Эти слова еще звучали в моих ушах, когда меня привели в камеру. Синеусова я уже не застал. Койка хранила вмятину от его тела. Он только что был тут. Но его тут нет. И нет нигде. И я никогда уже не услышу его тихий голос, похожий на шепот.
Еще недавно он мне говорил о том, что есть люди и есть знаки и их отнюдь не легко отличить. И при этом он рассмеялся, рассмеялся как бы невзначай, и стал кашлять, чтобы скрыть свой смех. Не правда ли, очень смешно, что знак иногда очень трудно отличить от человека?
– Штабс-капитан Новиков, – сказал Синеусов, – это типичный знак. Символ.
– Символ чего? – спросил я.
– Символ того, что дважды два – четыре. Вот если бы дважды два было не четыре, а пять, то штабс-капитан Новиков был бы невозможен.
– Но тогда было бы невозможно все, в том числе и мы с вами.
Он не ответил. По-видимому, внезапно осенившая его мысль вырвала его из настоящего мгновения и унесла за пределы камеры.
Немного погодя он повторил:
– Новиков это знак. Он равен сам себе.
Потом наступила тишина.
7
До расстрела осталась всего одна ночь. Одна ночь и утро. Но Офелия все-таки вспомнила обо мне. Вспомнила ночью, когда до утра осталось несколько быстрых часов.

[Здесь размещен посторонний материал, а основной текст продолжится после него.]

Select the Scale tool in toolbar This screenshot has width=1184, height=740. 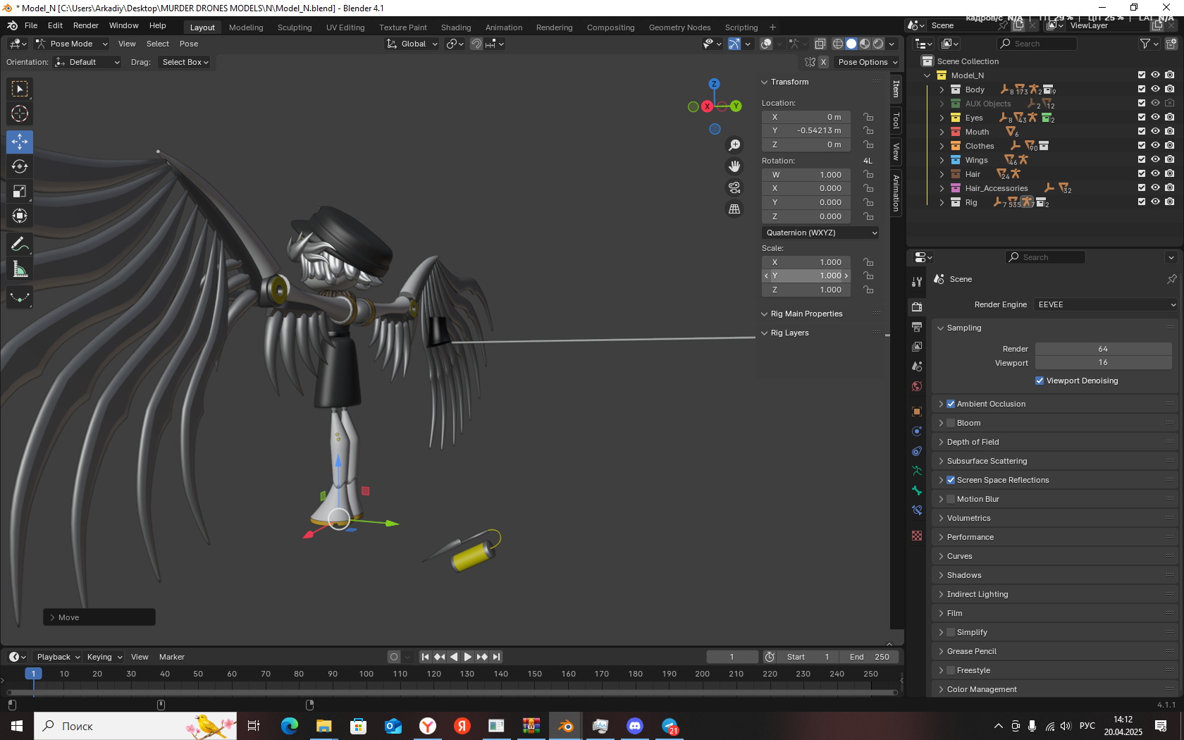click(x=20, y=191)
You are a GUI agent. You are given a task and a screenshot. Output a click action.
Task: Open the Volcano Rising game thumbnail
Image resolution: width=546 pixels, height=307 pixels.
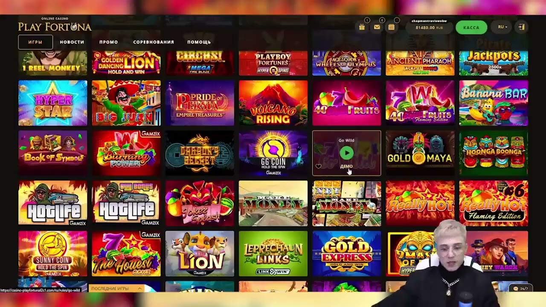[x=273, y=103]
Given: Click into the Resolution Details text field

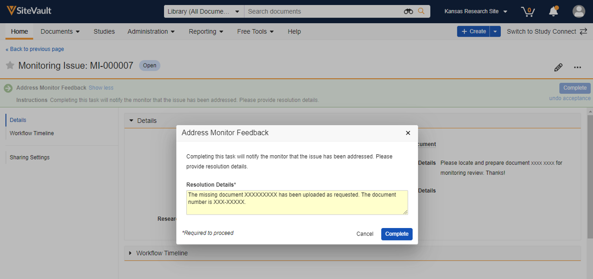Looking at the screenshot, I should click(x=297, y=203).
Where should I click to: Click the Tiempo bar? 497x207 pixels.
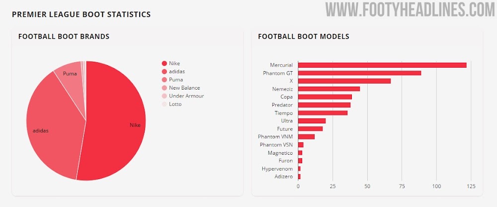tap(323, 113)
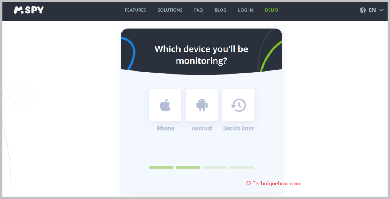Click the Android text label
Viewport: 390px width, 199px height.
202,129
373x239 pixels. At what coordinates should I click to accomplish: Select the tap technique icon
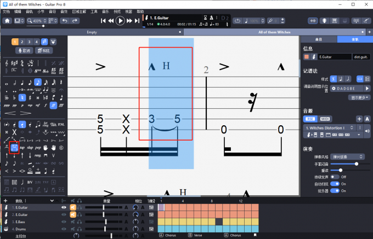click(22, 148)
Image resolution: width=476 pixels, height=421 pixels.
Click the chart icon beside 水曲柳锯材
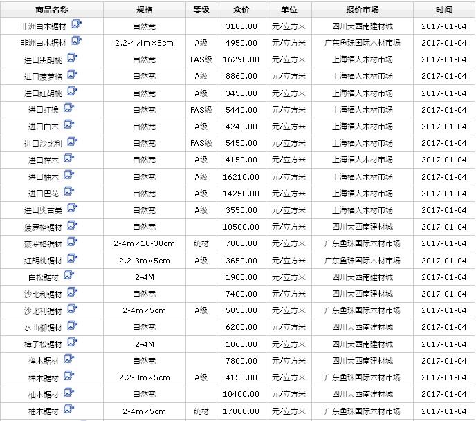72,326
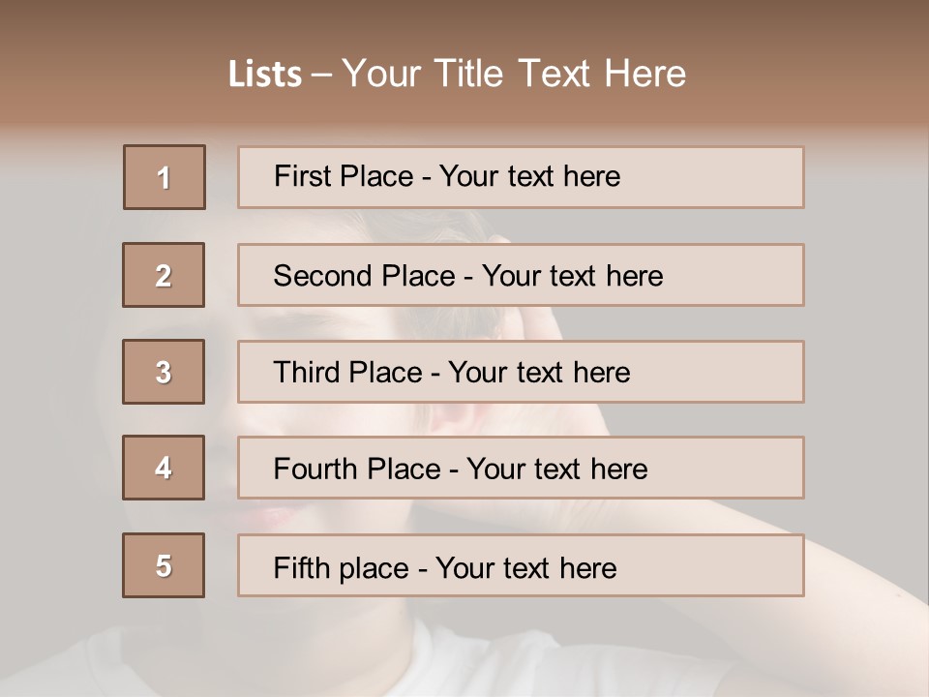The width and height of the screenshot is (929, 697).
Task: Select the 'Second Place' text box
Action: click(521, 275)
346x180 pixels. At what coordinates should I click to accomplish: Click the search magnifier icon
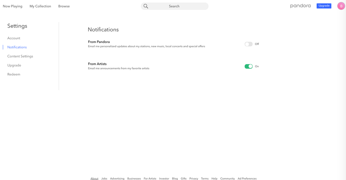pyautogui.click(x=146, y=6)
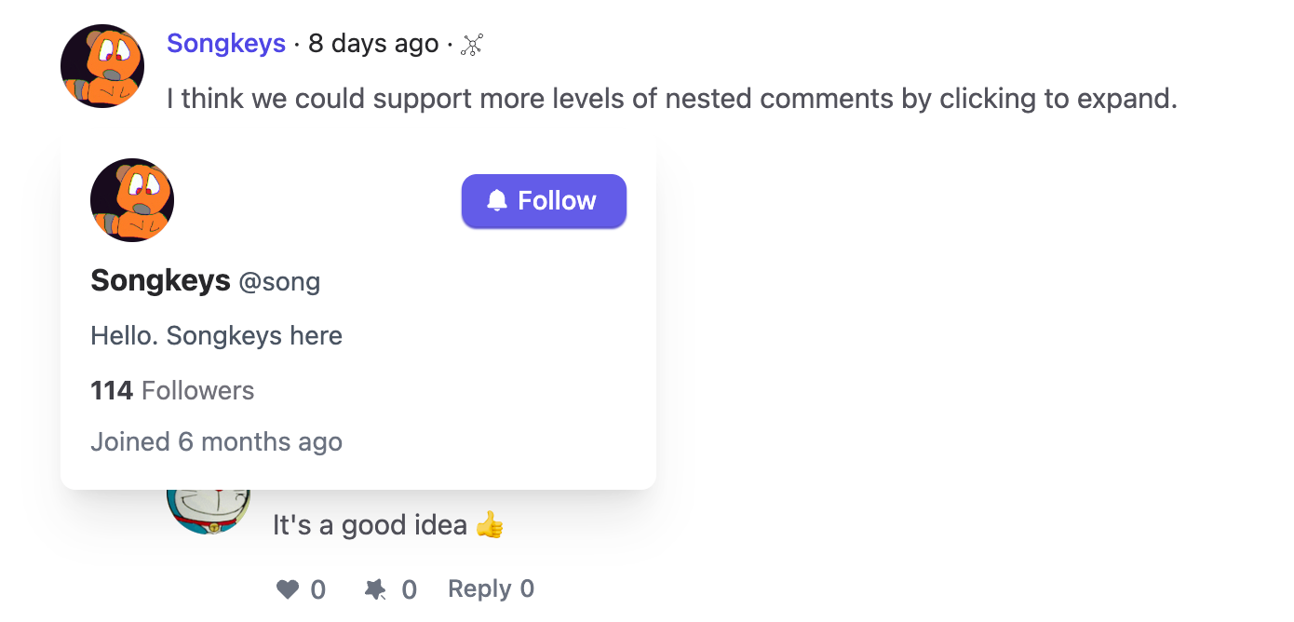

Я проснулся, но не в тюремной камере, а в лесу, на той далекой и милой планетке, о которой я рассказывал штабс-капитану.
Я чувствовал себя необычайно легко, словно попал не в будущее, а в прошлое, в свое далекое и навсегда утраченное детство.
Планета разговаривала со мной, как няня. Она рассказывала мне сказки и пела песни. Я слушал ее. То ласковый материнский голос, то шепот. О чем она шептала мне? Все о том же: что она, эта планета, – моя мать.
Ее голос был вдали и ее шепот рядом, словно она была там и здесь, здесь, на расстоянии протянутой теплой и легкой женской руки. Я слушал прикосновение ее пальцев и запах ее волос, но ни разу не видел ее. Передо мной были воды, тропы, ветви и птицы. Этот лес был как поэма, живое и трепетное сочетание волн, ветвей и птичьих голосов.
Вступая на незнакомую тропу, я уже знал, что тропа не уведет меня никуда от самого себя, как это было в детстве, где родные и близкие окружали меня и повсюду, где бы я ни оказался, были ласковые руки моей матери.
Удивительный мир. Здесь не было людей, но я не чувствовал одиночества.
Люди появились позже. И хотя я видел их впервые, мне казалось, что я их когда-то знал, что их послало ко мне сюда мое детство. Обращаясь ко мне, они называли меня на «ты». В этом не чувствовалось никакой фамильярности.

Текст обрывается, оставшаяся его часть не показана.